The DC-3 of Commercial Space Flight

The metaphor of a DC-3 for commercial space flight has been used and claimed by many projects in the aforementioned sector. But I feel it is also an accurate title for my project. Early in the age of airline travel, the United States lagged many other regions of the world in creating an effective airline network. That is, until the pioneering Douglas Sleeper Transport, DC-2, and DC-3 came along. Those of you in the aerospace industry know the rest of the story.

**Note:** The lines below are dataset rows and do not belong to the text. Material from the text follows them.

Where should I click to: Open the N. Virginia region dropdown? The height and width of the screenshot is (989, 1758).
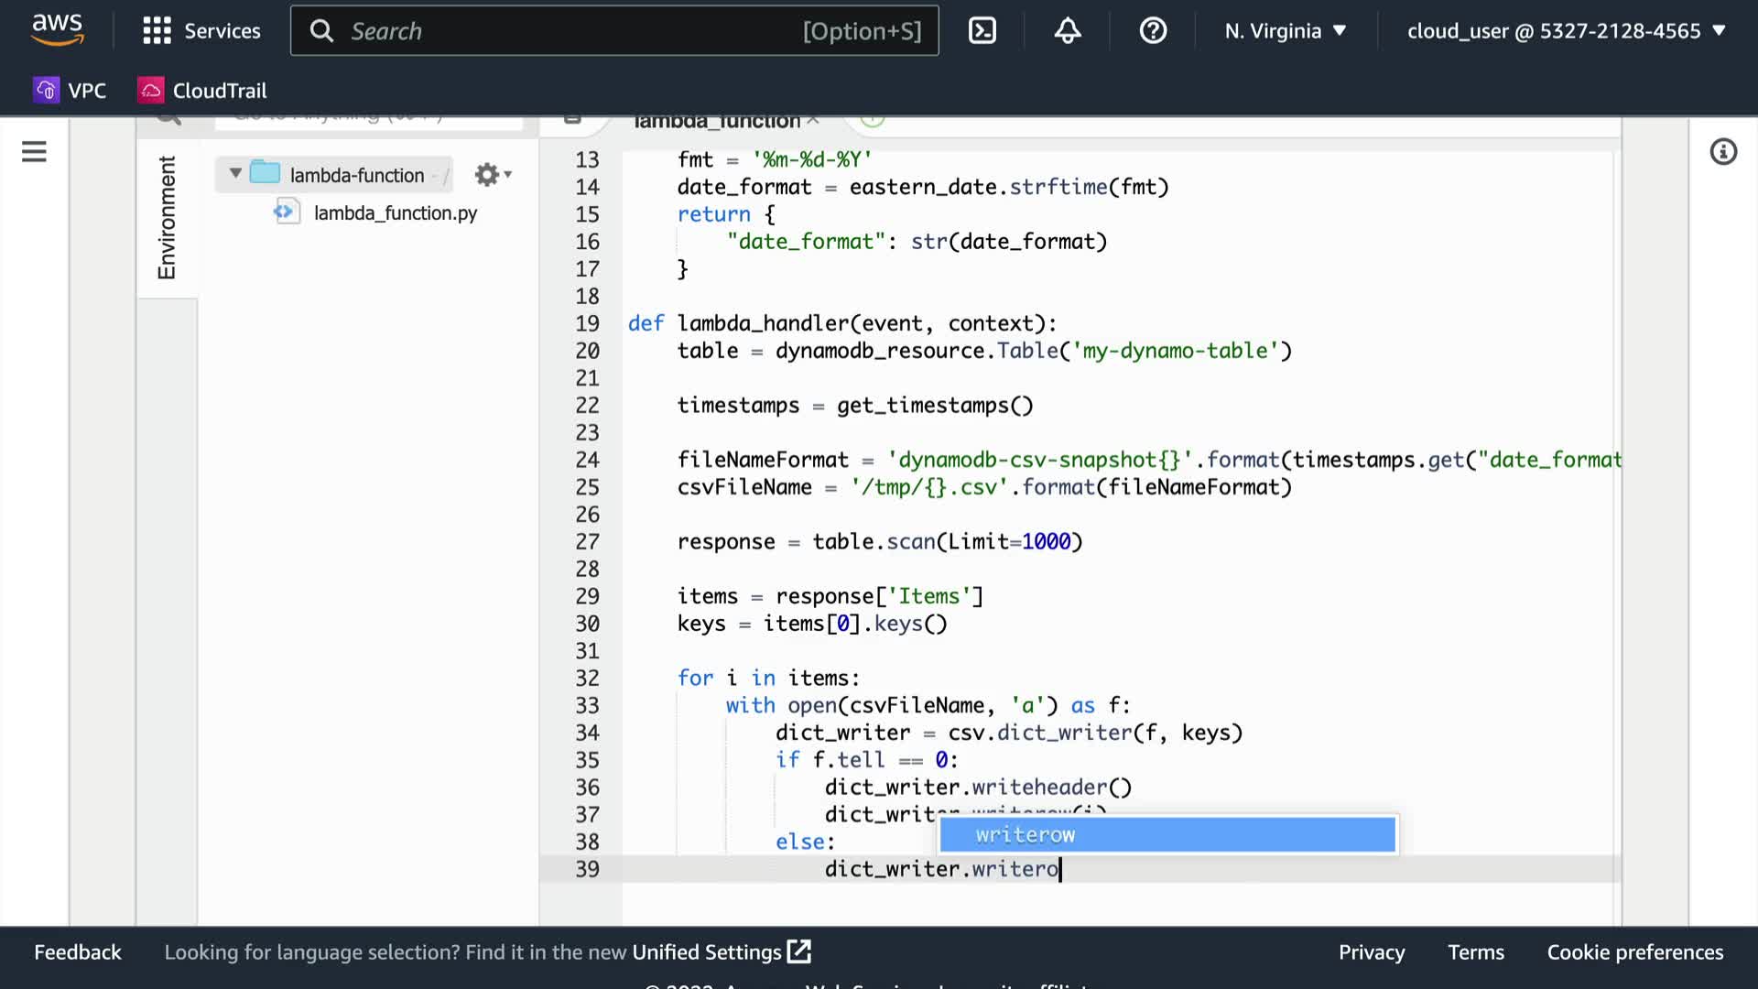click(1286, 30)
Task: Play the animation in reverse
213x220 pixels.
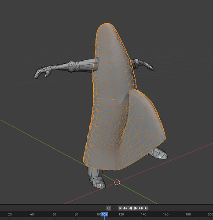Action: coord(130,208)
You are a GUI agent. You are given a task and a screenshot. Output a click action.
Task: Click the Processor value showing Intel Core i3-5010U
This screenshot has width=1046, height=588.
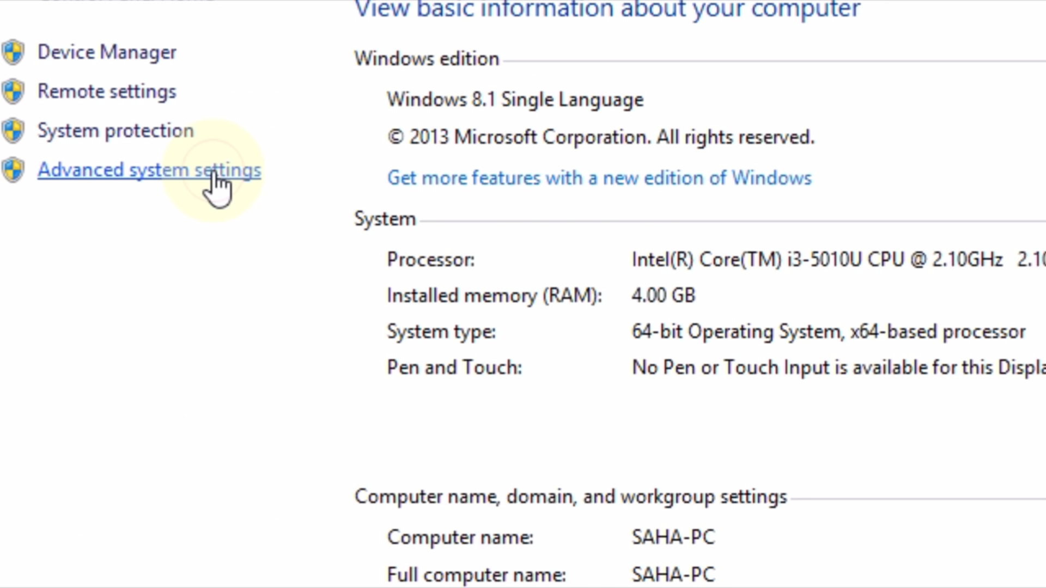(817, 259)
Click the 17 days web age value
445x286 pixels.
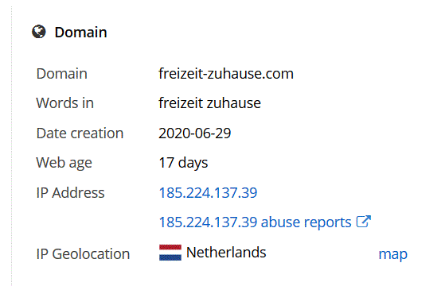point(183,163)
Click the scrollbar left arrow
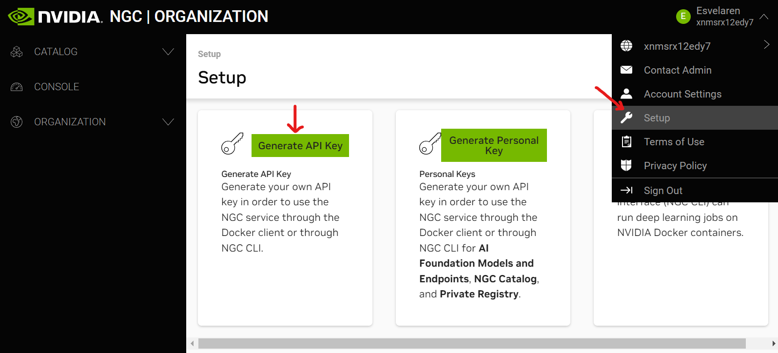 [x=192, y=344]

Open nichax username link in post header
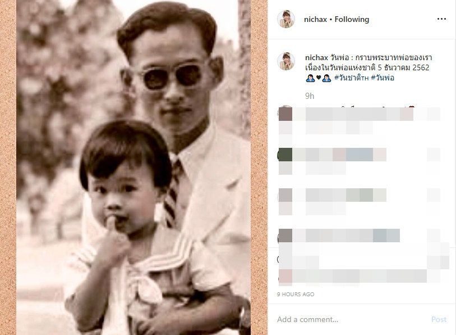(x=315, y=19)
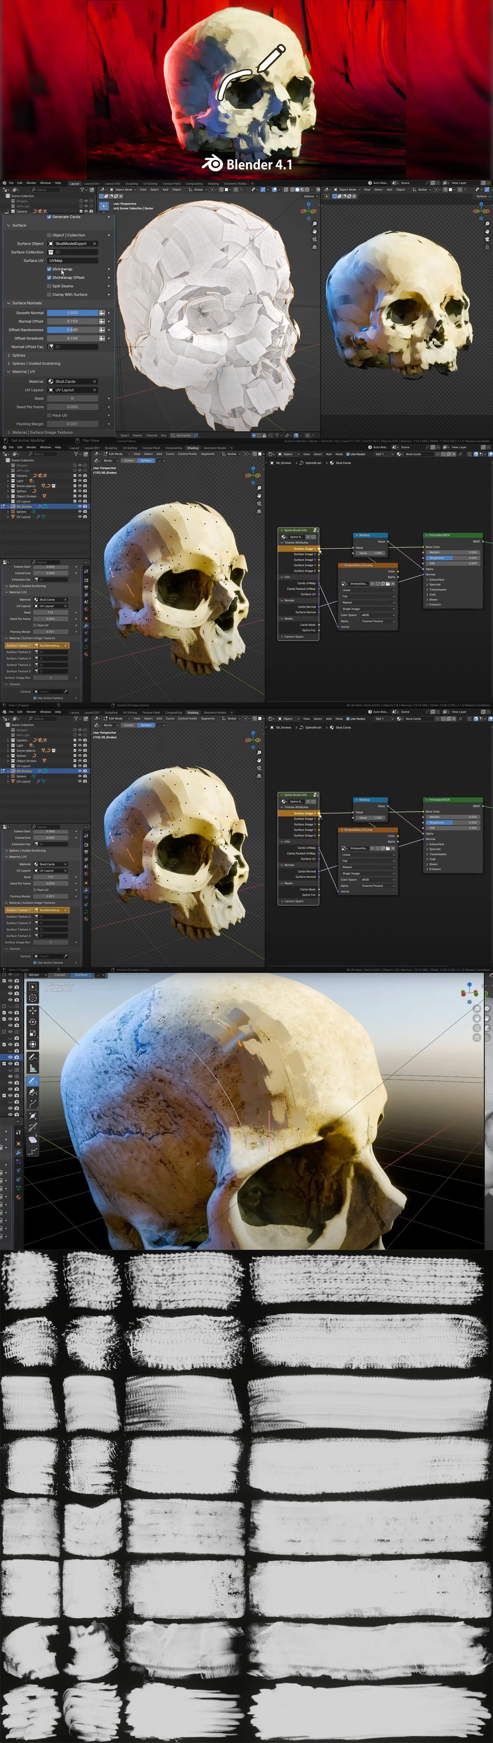Select the Move tool in the toolbar
The height and width of the screenshot is (1743, 493).
[x=32, y=1011]
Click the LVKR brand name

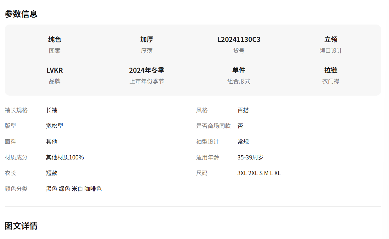[55, 70]
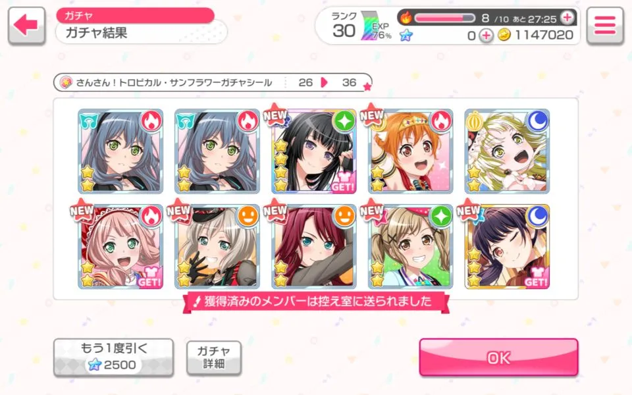This screenshot has height=395, width=632.
Task: Select the winking dark-haired three-star card
Action: point(507,247)
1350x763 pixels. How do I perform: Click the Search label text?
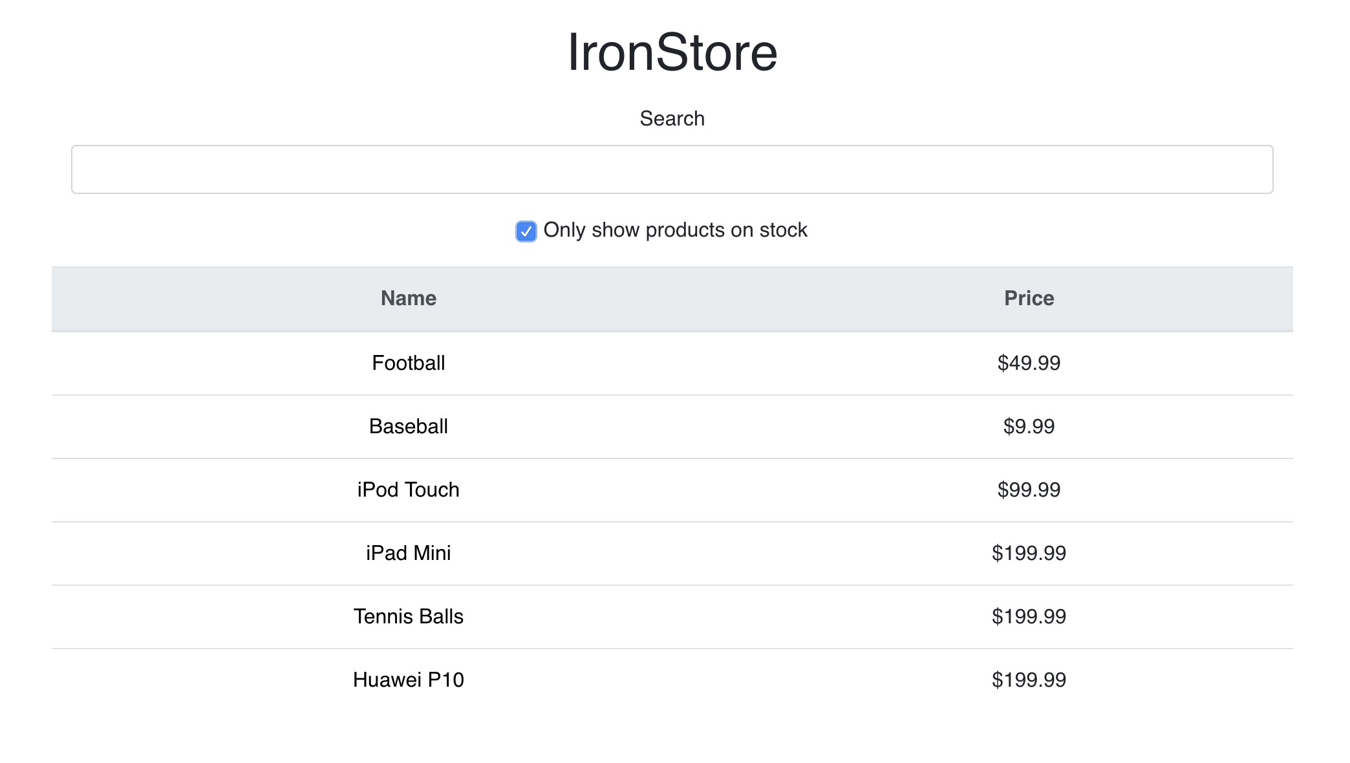[672, 119]
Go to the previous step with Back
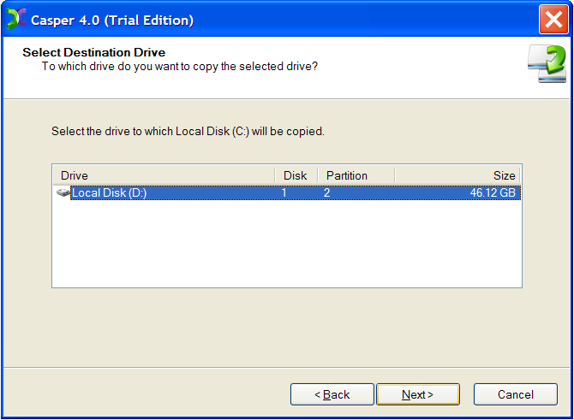This screenshot has width=574, height=420. click(x=332, y=394)
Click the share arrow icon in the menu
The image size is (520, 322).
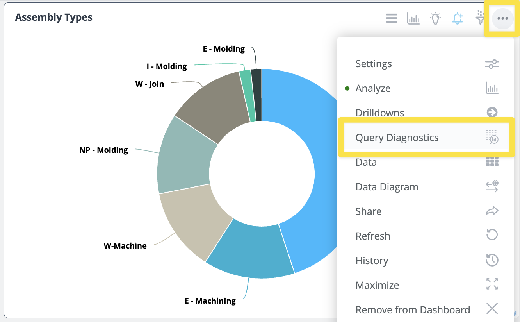pyautogui.click(x=492, y=211)
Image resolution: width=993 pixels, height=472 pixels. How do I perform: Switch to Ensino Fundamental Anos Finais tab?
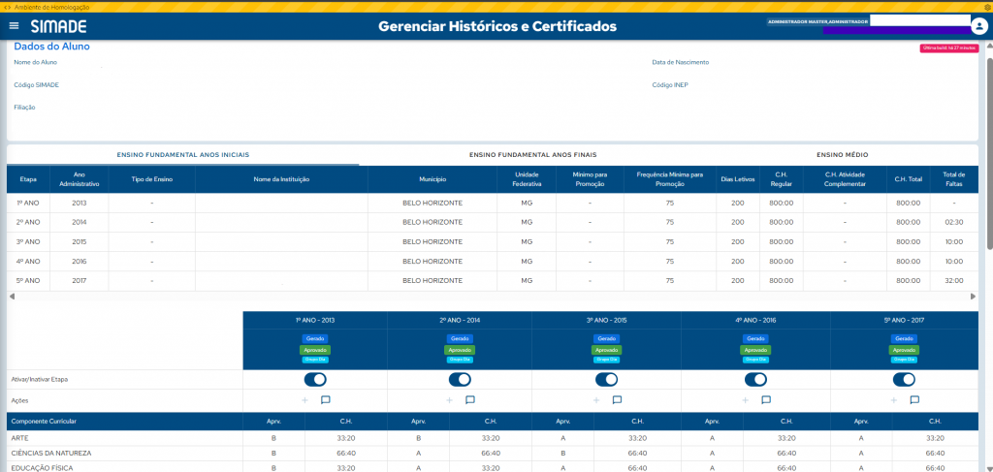(532, 155)
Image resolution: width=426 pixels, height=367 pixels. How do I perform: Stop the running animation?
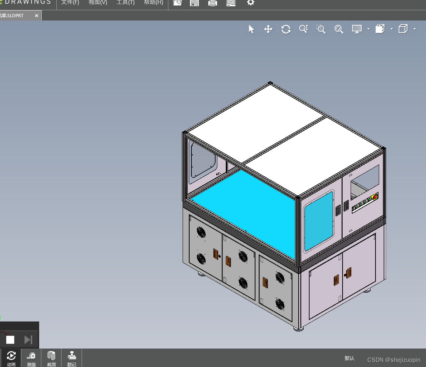10,340
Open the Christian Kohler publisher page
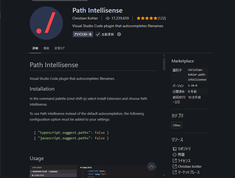The height and width of the screenshot is (178, 235). point(85,18)
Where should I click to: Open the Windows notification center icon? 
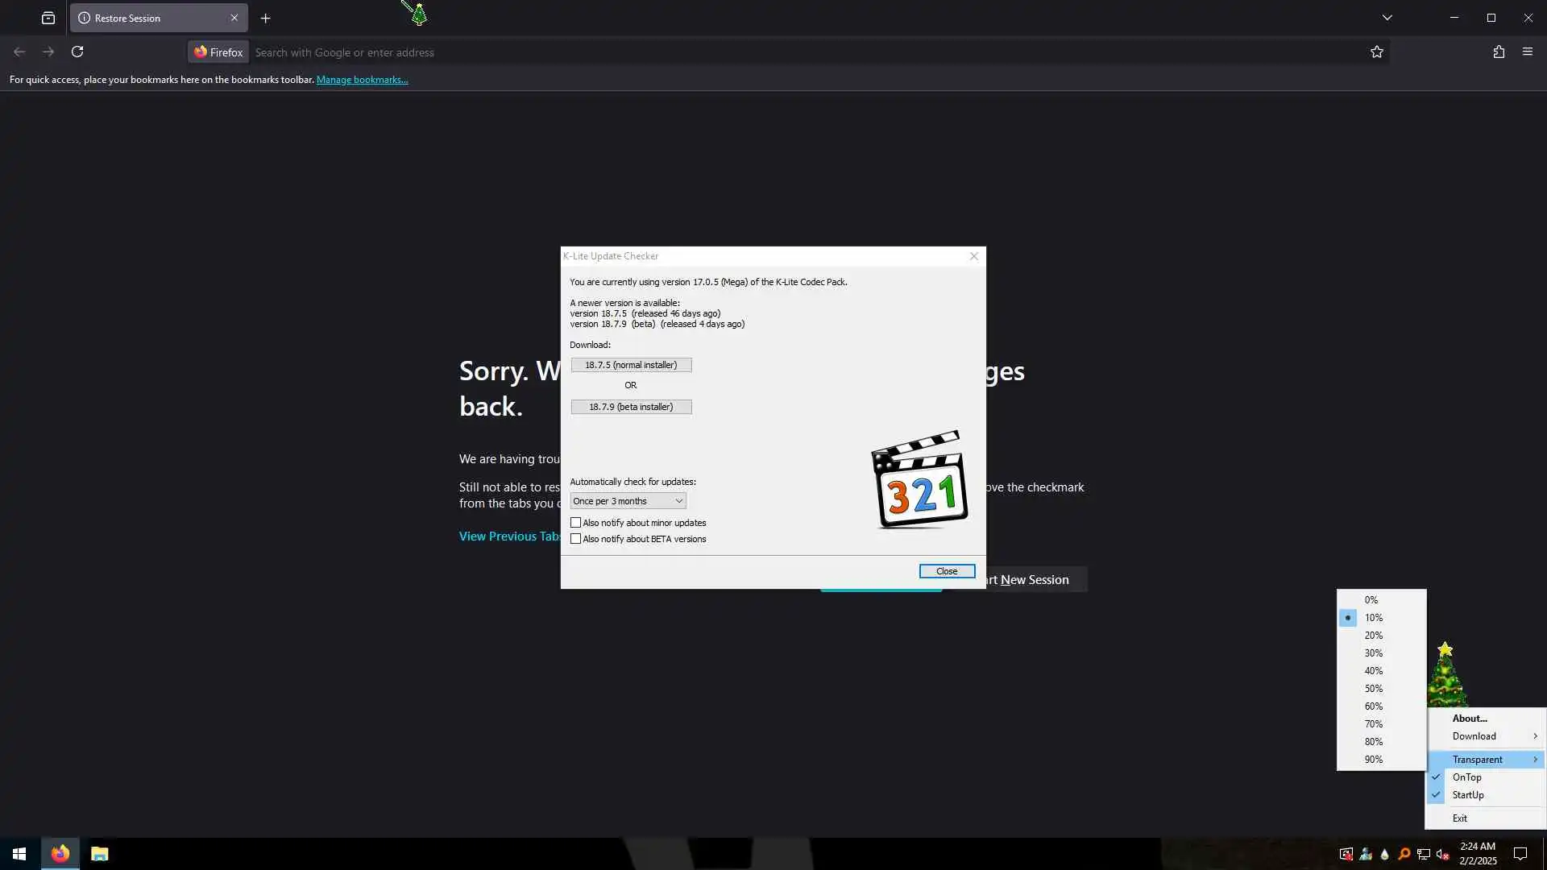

My DC-3 will be either a very basic large capsule shape with an aerospike nozzle or an air breathing winged version. The first concept (C1) will be very similar in appearance to the old Chrysler SERV concept, which itself was almost an enlarged Apollo capsule. As mentioned, it will use an aerospike engine. This should allow for a hydrogen/liquid oxygen engine to propel it to orbit in a single stage provided light enough materials are used. Additionally, it should be able to fly hypersonic, parabolic routes between intercontinental destinations, much like ICBMs (except less destructive). Using old SERV data, it should have a fairly high Lift to Drag ratio, at least for a vehicle of its configuration, allowing it some low to moderate cross range for diversions and less aerodynamic heating and g-forces during reentry. Alternately, C1 could be equipped with an depoyable parasail similar to the concept advanced for the Gemini capsules in the early 1960s, which would give it more cross-range and an unpowered landing. C1 is the preferred concept due to its relative simplicity. The only stumbling block to it could be an inability to keep the airframe and all components light enough to be carried by the high fuel requirements of SSTO rockets (around 85%-95% of the total takeoff weight will be fuel). Using a high specific impulse aerospike engine should help create a successful solution to the rocket equation as will using lightweight composites and light weight metals in the airframe.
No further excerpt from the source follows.